If I’m right, Lindsay is on her own, an astronaut adrift in space, enough oxygen to make it through each day but with the lonely terror of the unknown gaping before her, so silent it’s piercing, so darkly beautiful it hypnotizes you at the same time it paralyzes.
You just float.
But you float in a bleak abyss. It’s a painful infinity, numb and cold, blinding and agonal.
And I have to break her out of that internal jail.
She’s a prisoner of circumstance, locked away in her own mind. No one can pull you out of it. You have to decide for yourself.

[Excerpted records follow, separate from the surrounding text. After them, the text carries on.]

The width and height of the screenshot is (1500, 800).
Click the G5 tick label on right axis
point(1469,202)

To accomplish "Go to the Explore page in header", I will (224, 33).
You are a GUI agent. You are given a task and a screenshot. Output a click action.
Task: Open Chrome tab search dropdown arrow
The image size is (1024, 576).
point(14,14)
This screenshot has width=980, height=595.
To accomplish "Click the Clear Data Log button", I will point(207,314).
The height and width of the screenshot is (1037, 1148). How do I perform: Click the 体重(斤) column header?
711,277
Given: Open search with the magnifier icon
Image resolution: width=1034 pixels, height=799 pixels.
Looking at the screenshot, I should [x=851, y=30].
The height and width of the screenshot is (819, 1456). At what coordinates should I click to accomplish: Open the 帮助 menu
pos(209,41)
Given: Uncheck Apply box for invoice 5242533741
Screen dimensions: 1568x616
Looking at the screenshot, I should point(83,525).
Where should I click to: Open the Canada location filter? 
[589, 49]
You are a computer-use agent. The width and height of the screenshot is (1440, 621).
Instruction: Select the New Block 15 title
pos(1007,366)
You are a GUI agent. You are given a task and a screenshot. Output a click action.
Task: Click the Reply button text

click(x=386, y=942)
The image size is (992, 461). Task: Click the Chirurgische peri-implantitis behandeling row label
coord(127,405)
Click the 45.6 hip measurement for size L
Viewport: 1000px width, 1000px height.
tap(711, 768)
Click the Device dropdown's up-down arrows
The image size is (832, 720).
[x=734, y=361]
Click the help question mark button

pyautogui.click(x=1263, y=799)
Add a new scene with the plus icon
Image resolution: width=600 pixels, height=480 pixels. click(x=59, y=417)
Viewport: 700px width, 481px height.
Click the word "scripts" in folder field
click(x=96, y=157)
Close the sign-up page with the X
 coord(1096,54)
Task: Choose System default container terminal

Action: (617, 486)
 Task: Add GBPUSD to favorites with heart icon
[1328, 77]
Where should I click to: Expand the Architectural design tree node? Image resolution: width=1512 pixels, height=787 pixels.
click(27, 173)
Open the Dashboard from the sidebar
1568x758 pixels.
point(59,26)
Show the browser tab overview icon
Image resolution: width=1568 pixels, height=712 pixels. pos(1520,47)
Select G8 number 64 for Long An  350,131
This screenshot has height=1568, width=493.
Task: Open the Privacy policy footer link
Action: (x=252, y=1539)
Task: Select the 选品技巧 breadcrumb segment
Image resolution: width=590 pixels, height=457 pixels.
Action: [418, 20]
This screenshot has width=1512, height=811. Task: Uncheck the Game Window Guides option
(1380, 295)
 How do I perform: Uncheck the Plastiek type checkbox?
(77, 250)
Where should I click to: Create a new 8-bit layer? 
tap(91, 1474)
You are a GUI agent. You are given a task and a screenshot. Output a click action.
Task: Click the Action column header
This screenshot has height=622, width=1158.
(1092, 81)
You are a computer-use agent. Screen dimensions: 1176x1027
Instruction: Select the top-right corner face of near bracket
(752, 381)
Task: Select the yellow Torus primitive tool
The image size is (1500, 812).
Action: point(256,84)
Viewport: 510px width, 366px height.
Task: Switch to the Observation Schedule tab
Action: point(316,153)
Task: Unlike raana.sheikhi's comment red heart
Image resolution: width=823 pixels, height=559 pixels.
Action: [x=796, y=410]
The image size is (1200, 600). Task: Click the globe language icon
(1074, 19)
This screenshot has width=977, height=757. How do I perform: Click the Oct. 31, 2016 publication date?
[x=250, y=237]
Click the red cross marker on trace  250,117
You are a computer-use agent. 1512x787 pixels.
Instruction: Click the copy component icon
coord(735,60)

But I won’t stop offering her a hand.
I won’t stop offering her a lifeline.
I won’t stop, period.
I sit on the edge of the bed, the closest I’ve come to her since I began visiting every day. She tenses even more. Her eyes are closed. I know she’s a box full of emotions. With her eyes closed, I have the luxury of studying her face, unhurried. The bruises are a motley explosion of haunting shades of blue, purple, and a yellowing edge on one, her black eye fading slightly. Tiny cuts cover her face, neck, and the skin leading to her bandaged shoulder. She’s so ethereal, even with so much injury.
I want to hold her. Wrap myself around her and wait her out. I want to be the shield for her.
I got there in time. She’s alive.
But was I somehow still too late?
“I love you,” I say with a reverent heart, closing my own eyes, my hand inches from hers. All the movement has to come from her. I can’t pull her to me. I can’t push myself on her, emotionally or otherwise.